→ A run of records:

* * *

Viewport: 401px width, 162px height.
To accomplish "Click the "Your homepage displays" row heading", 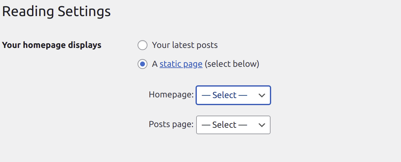I will point(52,45).
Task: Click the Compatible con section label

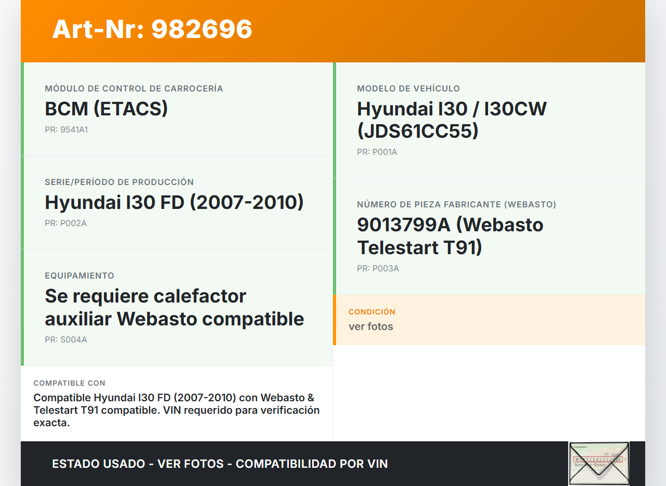Action: 69,383
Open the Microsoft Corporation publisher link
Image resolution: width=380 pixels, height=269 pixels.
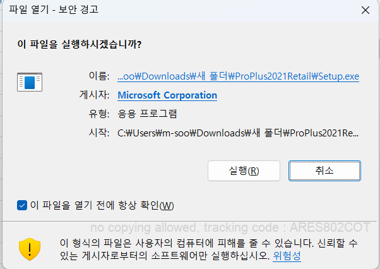[167, 95]
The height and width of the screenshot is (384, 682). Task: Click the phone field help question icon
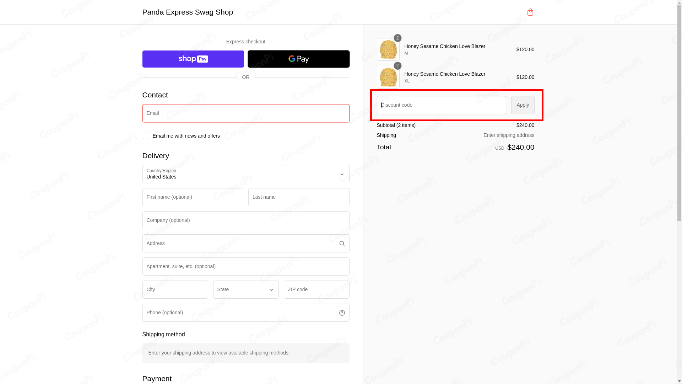tap(342, 313)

* * *

→ Exercise: Pick out every line of the records containing the string "height", treating uppercase and lowercase as different.

→ Exercise answer:
Viewport: 401px width, 162px height.
Image resolution: width=380 pixels, height=269 pixels.
The height and width of the screenshot is (384, 682). Task: Click the phone field help question icon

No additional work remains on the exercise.